EXERCISE DIRECTIONS: Copy the records from the line containing "I want to click on more-icon: ◐, so" through the line containing "page-header: Level Harian S 10PHI Botch is", including both of those lines, into a numbered list, and leave out any blank lines.

━━━━━━━━

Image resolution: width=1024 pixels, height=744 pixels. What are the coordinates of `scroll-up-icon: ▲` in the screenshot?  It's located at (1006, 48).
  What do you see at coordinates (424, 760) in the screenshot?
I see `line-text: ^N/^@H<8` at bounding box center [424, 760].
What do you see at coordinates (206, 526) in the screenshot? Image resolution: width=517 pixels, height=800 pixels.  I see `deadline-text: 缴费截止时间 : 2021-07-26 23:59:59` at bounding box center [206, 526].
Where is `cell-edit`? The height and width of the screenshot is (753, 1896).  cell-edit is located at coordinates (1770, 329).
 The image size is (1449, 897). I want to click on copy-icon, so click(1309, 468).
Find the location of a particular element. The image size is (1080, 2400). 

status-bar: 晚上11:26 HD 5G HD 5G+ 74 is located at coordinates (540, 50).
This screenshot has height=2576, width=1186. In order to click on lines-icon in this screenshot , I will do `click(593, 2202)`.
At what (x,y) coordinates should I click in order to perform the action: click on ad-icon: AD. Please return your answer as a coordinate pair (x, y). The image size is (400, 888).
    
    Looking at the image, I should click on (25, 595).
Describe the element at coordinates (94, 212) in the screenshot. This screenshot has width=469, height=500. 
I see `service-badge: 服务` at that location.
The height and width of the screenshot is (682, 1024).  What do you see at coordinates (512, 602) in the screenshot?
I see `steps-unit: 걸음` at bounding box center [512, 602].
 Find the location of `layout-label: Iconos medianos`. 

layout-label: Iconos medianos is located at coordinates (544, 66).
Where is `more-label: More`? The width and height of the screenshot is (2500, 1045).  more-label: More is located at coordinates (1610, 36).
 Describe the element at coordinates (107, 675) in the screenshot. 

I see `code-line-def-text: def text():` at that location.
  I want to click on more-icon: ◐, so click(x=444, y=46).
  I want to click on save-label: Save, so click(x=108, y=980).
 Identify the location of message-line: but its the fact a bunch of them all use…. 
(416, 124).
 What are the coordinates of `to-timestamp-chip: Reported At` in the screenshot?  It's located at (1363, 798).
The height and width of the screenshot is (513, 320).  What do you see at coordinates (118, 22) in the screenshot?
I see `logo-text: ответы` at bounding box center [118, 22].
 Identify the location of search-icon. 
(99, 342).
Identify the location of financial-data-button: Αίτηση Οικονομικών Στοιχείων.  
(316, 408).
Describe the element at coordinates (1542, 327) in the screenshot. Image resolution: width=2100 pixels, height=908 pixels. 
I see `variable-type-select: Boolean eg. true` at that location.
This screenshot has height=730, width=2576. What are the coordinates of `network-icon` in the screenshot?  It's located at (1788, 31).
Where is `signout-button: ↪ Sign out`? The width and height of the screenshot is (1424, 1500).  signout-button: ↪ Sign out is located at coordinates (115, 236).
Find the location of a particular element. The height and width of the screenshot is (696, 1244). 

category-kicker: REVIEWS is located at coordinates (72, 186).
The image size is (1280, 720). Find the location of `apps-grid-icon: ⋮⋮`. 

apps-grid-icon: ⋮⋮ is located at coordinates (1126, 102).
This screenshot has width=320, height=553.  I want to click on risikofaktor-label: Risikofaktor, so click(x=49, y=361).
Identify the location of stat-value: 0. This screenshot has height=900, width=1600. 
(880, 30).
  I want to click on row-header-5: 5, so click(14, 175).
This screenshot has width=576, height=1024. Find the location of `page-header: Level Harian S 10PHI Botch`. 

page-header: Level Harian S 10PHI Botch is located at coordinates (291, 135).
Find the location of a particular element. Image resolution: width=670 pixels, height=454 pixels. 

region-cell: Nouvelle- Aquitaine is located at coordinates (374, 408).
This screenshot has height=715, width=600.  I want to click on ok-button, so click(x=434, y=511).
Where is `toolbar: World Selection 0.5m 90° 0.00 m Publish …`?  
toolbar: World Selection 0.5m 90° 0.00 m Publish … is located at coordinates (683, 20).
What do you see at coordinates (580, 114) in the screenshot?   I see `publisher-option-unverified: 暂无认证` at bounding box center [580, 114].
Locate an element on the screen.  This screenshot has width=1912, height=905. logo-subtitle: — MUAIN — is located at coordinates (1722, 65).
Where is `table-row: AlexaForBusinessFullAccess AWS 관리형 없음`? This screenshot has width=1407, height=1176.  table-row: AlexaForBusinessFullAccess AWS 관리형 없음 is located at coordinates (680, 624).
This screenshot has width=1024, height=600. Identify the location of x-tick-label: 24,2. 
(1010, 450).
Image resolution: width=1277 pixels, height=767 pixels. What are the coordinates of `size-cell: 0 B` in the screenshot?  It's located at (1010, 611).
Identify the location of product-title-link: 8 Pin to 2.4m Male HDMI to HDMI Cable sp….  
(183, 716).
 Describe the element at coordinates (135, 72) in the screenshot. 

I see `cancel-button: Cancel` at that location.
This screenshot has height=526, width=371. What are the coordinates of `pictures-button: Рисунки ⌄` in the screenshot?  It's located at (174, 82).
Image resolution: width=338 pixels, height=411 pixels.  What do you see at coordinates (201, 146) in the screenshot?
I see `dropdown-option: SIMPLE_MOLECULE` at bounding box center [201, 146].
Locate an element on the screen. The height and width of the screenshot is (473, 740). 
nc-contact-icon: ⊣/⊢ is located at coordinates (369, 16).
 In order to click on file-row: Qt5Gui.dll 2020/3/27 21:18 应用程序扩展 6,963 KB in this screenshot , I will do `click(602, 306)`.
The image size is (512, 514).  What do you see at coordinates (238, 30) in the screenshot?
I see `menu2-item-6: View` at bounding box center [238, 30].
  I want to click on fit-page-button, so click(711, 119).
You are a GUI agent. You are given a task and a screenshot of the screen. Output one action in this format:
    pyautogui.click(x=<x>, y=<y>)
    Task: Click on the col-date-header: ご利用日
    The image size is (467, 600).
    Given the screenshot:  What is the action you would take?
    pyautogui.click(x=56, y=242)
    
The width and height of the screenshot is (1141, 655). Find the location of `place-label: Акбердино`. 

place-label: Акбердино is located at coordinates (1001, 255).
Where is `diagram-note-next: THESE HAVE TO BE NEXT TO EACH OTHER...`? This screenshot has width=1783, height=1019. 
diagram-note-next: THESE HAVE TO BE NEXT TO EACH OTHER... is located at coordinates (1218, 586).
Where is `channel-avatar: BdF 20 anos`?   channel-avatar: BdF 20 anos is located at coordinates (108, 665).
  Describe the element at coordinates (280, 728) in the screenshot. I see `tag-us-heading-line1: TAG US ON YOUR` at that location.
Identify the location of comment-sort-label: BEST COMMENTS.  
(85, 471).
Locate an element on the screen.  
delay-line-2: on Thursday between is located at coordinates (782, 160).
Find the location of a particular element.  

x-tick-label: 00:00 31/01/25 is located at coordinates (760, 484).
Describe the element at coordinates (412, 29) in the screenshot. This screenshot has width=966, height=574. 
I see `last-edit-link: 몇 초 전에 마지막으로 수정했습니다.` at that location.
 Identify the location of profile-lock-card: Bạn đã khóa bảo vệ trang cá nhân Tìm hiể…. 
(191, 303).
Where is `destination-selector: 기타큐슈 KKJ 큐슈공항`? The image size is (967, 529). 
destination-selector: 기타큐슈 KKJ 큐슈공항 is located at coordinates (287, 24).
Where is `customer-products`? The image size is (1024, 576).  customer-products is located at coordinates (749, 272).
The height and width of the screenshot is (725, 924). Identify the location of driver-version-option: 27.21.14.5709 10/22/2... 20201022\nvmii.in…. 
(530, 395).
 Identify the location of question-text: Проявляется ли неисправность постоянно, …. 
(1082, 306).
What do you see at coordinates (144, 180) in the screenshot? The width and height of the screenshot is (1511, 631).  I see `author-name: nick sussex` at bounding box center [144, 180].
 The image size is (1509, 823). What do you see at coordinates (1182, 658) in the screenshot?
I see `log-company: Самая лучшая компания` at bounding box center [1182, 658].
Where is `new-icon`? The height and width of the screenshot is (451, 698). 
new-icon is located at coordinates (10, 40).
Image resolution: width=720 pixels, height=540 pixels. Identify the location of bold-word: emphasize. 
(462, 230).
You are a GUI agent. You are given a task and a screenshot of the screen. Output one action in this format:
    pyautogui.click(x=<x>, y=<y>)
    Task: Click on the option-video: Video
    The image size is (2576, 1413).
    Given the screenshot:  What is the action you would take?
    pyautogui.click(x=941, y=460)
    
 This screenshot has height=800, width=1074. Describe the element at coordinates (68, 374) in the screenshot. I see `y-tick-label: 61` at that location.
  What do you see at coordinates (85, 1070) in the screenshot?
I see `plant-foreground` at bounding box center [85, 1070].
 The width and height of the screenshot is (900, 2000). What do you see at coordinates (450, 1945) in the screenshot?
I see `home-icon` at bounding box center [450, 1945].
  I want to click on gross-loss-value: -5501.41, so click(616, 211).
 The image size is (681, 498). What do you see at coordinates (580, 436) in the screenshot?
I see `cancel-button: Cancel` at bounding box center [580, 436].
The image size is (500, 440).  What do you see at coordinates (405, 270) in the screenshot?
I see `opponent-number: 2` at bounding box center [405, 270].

━━━━━━━━

ANSWER TO THE PROBLEM:
1.   I want to click on more-icon: ◐, so click(x=444, y=46).
2.   I want to click on save-label: Save, so click(x=108, y=980).
3.  Identify the location of message-line: but its the fact a bunch of them all use…. 
4. (416, 124).
5.  What are the coordinates of `to-timestamp-chip: Reported At` in the screenshot?  It's located at (1363, 798).
6. The height and width of the screenshot is (513, 320).  What do you see at coordinates (118, 22) in the screenshot?
7. I see `logo-text: ответы` at bounding box center [118, 22].
8.  Identify the location of search-icon. 
9. (99, 342).
10. Identify the location of financial-data-button: Αίτηση Οικονομικών Στοιχείων.  
11. (316, 408).
12. Describe the element at coordinates (1542, 327) in the screenshot. Image resolution: width=2100 pixels, height=908 pixels. 
13. I see `variable-type-select: Boolean eg. true` at that location.
14. This screenshot has height=730, width=2576. What are the coordinates of `network-icon` in the screenshot?  It's located at (1788, 31).
15. Where is `signout-button: ↪ Sign out`? The width and height of the screenshot is (1424, 1500).  signout-button: ↪ Sign out is located at coordinates (115, 236).
16. Find the location of a particular element. The height and width of the screenshot is (696, 1244). 
17. category-kicker: REVIEWS is located at coordinates (72, 186).
18. The image size is (1280, 720). Find the location of `apps-grid-icon: ⋮⋮`. 
19. apps-grid-icon: ⋮⋮ is located at coordinates (1126, 102).
20. This screenshot has width=320, height=553.  I want to click on risikofaktor-label: Risikofaktor, so click(x=49, y=361).
21. Identify the location of stat-value: 0. This screenshot has height=900, width=1600. 
22. (880, 30).
23.   I want to click on row-header-5: 5, so click(14, 175).
24. This screenshot has width=576, height=1024. Find the location of `page-header: Level Harian S 10PHI Botch`. 
25. page-header: Level Harian S 10PHI Botch is located at coordinates (291, 135).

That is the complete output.